**Aim of the exercise:**
Set every entry down again exactly, omitting none.

Saved entries:
###
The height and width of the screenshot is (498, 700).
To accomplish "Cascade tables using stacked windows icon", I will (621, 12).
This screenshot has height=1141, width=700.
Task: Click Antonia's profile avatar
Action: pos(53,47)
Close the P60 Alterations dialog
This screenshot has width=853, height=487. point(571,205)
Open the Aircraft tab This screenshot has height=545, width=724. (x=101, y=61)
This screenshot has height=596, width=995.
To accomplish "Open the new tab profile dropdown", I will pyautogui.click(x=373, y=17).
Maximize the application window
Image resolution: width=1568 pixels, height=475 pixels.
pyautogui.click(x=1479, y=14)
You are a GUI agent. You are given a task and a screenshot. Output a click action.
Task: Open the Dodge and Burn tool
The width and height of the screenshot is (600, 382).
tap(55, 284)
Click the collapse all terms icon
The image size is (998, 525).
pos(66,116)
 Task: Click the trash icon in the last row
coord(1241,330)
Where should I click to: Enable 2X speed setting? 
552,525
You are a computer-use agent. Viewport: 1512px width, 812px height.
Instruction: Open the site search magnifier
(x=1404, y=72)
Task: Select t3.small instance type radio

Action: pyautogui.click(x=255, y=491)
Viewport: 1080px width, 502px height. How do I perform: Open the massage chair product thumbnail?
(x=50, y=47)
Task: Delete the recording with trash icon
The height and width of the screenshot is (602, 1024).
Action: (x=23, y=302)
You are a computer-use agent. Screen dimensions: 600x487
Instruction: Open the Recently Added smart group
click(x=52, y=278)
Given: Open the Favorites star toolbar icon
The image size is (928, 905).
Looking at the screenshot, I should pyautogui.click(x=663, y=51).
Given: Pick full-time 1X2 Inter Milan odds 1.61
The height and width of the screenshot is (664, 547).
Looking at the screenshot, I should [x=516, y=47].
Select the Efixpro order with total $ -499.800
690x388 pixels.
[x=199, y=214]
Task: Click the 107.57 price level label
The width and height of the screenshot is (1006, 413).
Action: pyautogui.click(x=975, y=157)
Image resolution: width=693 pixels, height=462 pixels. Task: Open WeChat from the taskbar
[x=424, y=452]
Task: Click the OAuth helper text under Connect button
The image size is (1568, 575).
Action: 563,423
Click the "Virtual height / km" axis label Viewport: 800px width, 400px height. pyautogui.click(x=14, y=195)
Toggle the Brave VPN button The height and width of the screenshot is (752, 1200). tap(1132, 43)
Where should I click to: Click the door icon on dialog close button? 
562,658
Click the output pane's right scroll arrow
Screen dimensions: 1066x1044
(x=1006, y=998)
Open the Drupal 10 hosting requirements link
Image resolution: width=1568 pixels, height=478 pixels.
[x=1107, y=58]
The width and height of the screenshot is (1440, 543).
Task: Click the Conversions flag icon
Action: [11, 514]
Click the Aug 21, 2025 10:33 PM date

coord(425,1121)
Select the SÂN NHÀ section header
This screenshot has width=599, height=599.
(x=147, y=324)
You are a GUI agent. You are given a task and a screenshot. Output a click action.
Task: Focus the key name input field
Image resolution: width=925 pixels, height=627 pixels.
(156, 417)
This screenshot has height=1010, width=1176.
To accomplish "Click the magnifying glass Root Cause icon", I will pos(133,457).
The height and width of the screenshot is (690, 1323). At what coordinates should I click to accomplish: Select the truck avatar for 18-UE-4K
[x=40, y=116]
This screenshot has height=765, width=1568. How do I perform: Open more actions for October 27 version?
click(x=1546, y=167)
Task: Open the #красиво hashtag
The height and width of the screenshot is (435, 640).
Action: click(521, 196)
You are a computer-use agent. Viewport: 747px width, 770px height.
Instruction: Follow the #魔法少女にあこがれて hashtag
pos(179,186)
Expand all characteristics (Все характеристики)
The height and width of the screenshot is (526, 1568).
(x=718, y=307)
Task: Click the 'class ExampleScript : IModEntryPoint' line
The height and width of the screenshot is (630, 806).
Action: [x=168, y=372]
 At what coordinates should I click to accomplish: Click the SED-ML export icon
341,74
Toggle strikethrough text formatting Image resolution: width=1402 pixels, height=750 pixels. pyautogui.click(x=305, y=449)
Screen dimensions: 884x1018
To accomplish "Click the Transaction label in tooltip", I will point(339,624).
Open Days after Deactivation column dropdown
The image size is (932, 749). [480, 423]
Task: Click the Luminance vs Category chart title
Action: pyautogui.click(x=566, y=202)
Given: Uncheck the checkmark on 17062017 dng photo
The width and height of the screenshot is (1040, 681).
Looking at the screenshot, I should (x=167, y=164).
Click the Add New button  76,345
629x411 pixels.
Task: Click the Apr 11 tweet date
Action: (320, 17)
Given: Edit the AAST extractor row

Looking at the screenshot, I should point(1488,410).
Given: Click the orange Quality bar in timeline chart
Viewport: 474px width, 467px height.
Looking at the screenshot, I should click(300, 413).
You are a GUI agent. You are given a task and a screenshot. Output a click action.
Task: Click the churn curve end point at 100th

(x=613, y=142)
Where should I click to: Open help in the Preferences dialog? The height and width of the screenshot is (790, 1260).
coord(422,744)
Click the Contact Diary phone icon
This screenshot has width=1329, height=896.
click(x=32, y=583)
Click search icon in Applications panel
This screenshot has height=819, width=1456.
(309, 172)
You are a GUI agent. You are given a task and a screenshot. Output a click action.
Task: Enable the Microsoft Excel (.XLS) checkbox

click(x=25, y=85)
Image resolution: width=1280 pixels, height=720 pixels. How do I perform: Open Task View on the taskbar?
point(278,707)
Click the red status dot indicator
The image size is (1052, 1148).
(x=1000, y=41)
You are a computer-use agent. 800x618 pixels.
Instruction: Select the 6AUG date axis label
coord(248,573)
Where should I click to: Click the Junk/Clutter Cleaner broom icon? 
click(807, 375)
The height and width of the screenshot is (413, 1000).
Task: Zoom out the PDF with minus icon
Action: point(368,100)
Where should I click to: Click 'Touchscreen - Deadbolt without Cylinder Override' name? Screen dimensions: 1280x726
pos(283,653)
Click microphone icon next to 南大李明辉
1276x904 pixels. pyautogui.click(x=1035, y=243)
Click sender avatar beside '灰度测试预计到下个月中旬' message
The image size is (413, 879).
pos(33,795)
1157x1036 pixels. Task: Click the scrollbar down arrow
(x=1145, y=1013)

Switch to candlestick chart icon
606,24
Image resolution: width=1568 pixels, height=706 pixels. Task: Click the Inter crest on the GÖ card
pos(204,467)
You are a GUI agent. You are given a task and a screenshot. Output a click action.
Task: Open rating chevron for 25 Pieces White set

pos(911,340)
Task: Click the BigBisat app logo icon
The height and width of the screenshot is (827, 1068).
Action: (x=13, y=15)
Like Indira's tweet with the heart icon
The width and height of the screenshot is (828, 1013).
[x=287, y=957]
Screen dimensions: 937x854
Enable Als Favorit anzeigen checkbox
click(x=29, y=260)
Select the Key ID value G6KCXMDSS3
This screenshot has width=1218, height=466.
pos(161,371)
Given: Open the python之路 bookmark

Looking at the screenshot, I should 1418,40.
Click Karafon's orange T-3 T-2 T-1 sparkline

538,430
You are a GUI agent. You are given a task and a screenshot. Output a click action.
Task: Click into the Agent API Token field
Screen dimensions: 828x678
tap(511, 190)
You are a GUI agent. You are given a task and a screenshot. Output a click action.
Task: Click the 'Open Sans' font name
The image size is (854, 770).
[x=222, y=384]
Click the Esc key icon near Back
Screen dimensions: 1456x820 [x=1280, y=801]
###
**Finished exercise:**
The height and width of the screenshot is (498, 700).
To accomplish "Cascade tables using stacked windows icon", I will (621, 12).
This screenshot has height=1141, width=700.
Task: Click Antonia's profile avatar
Action: pos(53,47)
Close the P60 Alterations dialog
This screenshot has width=853, height=487. point(571,205)
Open the Aircraft tab This screenshot has height=545, width=724. (x=101, y=61)
This screenshot has height=596, width=995.
To accomplish "Open the new tab profile dropdown", I will pyautogui.click(x=373, y=17).
Maximize the application window
Image resolution: width=1568 pixels, height=475 pixels.
pyautogui.click(x=1479, y=14)
You are a GUI agent. You are given a task and a screenshot. Output a click action.
Task: Open the Dodge and Burn tool
The width and height of the screenshot is (600, 382).
tap(55, 284)
Click the collapse all terms icon
The image size is (998, 525).
pos(66,116)
 Task: Click the trash icon in the last row
coord(1241,330)
Where should I click to: Enable 2X speed setting? 
552,525
You are a computer-use agent. Viewport: 1512px width, 812px height.
Instruction: Open the site search magnifier
(x=1404, y=72)
Task: Select t3.small instance type radio

Action: pyautogui.click(x=255, y=491)
Viewport: 1080px width, 502px height. How do I perform: Open the massage chair product thumbnail?
(x=50, y=47)
Task: Delete the recording with trash icon
The height and width of the screenshot is (602, 1024).
Action: (x=23, y=302)
You are a computer-use agent. Screen dimensions: 600x487
Instruction: Open the Recently Added smart group
click(x=52, y=278)
Given: Open the Favorites star toolbar icon
The image size is (928, 905).
Looking at the screenshot, I should pyautogui.click(x=663, y=51).
Given: Pick full-time 1X2 Inter Milan odds 1.61
The height and width of the screenshot is (664, 547).
Looking at the screenshot, I should [x=516, y=47].
Select the Efixpro order with total $ -499.800
690x388 pixels.
[x=199, y=214]
Task: Click the 107.57 price level label
The width and height of the screenshot is (1006, 413).
Action: pyautogui.click(x=975, y=157)
Image resolution: width=693 pixels, height=462 pixels. Task: Open WeChat from the taskbar
[x=424, y=452]
Task: Click the OAuth helper text under Connect button
The image size is (1568, 575).
Action: 563,423
Click the "Virtual height / km" axis label Viewport: 800px width, 400px height. pyautogui.click(x=14, y=195)
Toggle the Brave VPN button The height and width of the screenshot is (752, 1200). tap(1132, 43)
Where should I click to: Click the door icon on dialog close button? 
562,658
Click the output pane's right scroll arrow
Screen dimensions: 1066x1044
(x=1006, y=998)
Open the Drupal 10 hosting requirements link
Image resolution: width=1568 pixels, height=478 pixels.
[x=1107, y=58]
The width and height of the screenshot is (1440, 543).
Task: Click the Conversions flag icon
Action: [11, 514]
Click the Aug 21, 2025 10:33 PM date

coord(425,1121)
Select the SÂN NHÀ section header
This screenshot has width=599, height=599.
(x=147, y=324)
You are a GUI agent. You are given a task and a screenshot. Output a click action.
Task: Focus the key name input field
Image resolution: width=925 pixels, height=627 pixels.
(156, 417)
This screenshot has height=1010, width=1176.
To accomplish "Click the magnifying glass Root Cause icon", I will pos(133,457).
The height and width of the screenshot is (690, 1323). At what coordinates should I click to accomplish: Select the truck avatar for 18-UE-4K
[x=40, y=116]
This screenshot has height=765, width=1568. How do I perform: Open more actions for October 27 version?
click(x=1546, y=167)
Task: Open the #красиво hashtag
The height and width of the screenshot is (435, 640).
Action: click(521, 196)
You are a computer-use agent. Viewport: 747px width, 770px height.
Instruction: Follow the #魔法少女にあこがれて hashtag
pos(179,186)
Expand all characteristics (Все характеристики)
The height and width of the screenshot is (526, 1568).
(x=718, y=307)
Task: Click the 'class ExampleScript : IModEntryPoint' line
The height and width of the screenshot is (630, 806).
Action: [x=168, y=372]
 At what coordinates should I click to accomplish: Click the SED-ML export icon
341,74
Toggle strikethrough text formatting Image resolution: width=1402 pixels, height=750 pixels. pyautogui.click(x=305, y=449)
Screen dimensions: 884x1018
To accomplish "Click the Transaction label in tooltip", I will point(339,624).
Open Days after Deactivation column dropdown
The image size is (932, 749). [480, 423]
Task: Click the Luminance vs Category chart title
Action: pyautogui.click(x=566, y=202)
Given: Uncheck the checkmark on 17062017 dng photo
The width and height of the screenshot is (1040, 681).
Looking at the screenshot, I should (x=167, y=164).
Click the Add New button  76,345
629x411 pixels.
Task: Click the Apr 11 tweet date
Action: (320, 17)
Given: Edit the AAST extractor row

Looking at the screenshot, I should point(1488,410).
Given: Click the orange Quality bar in timeline chart
Viewport: 474px width, 467px height.
Looking at the screenshot, I should click(300, 413).
You are a GUI agent. You are given a task and a screenshot. Output a click action.
Task: Click the churn curve end point at 100th

(x=613, y=142)
Where should I click to: Open help in the Preferences dialog? The height and width of the screenshot is (790, 1260).
coord(422,744)
Click the Contact Diary phone icon
This screenshot has width=1329, height=896.
click(x=32, y=583)
Click search icon in Applications panel
This screenshot has height=819, width=1456.
(309, 172)
You are a GUI agent. You are given a task and a screenshot. Output a click action.
Task: Enable the Microsoft Excel (.XLS) checkbox

click(x=25, y=85)
Image resolution: width=1280 pixels, height=720 pixels. How do I perform: Open Task View on the taskbar?
point(278,707)
Click the red status dot indicator
The image size is (1052, 1148).
(x=1000, y=41)
You are a computer-use agent. 800x618 pixels.
Instruction: Select the 6AUG date axis label
coord(248,573)
Where should I click to: Click the Junk/Clutter Cleaner broom icon? 
click(807, 375)
The height and width of the screenshot is (413, 1000).
Task: Zoom out the PDF with minus icon
Action: point(368,100)
Where should I click to: Click 'Touchscreen - Deadbolt without Cylinder Override' name? Screen dimensions: 1280x726
pos(283,653)
Click microphone icon next to 南大李明辉
1276x904 pixels. pyautogui.click(x=1035, y=243)
Click sender avatar beside '灰度测试预计到下个月中旬' message
The image size is (413, 879).
pos(33,795)
1157x1036 pixels. Task: Click the scrollbar down arrow
(x=1145, y=1013)

Switch to candlestick chart icon
606,24
Image resolution: width=1568 pixels, height=706 pixels. Task: Click the Inter crest on the GÖ card
pos(204,467)
You are a GUI agent. You are given a task and a screenshot. Output a click action.
Task: Open rating chevron for 25 Pieces White set

pos(911,340)
Task: Click the BigBisat app logo icon
The height and width of the screenshot is (827, 1068).
Action: (x=13, y=15)
Like Indira's tweet with the heart icon
The width and height of the screenshot is (828, 1013).
[x=287, y=957]
Screen dimensions: 937x854
Enable Als Favorit anzeigen checkbox
click(x=29, y=260)
Select the Key ID value G6KCXMDSS3
This screenshot has width=1218, height=466.
pos(161,371)
Given: Open the python之路 bookmark

Looking at the screenshot, I should 1418,40.
Click Karafon's orange T-3 T-2 T-1 sparkline

538,430
You are a GUI agent. You are given a task and a screenshot. Output a click action.
Task: Click into the Agent API Token field
Screen dimensions: 828x678
tap(511, 190)
You are a GUI agent. You are given a task and a screenshot. Output a click action.
Task: Click the 'Open Sans' font name
The image size is (854, 770).
[x=222, y=384]
Click the Esc key icon near Back
Screen dimensions: 1456x820 [x=1280, y=801]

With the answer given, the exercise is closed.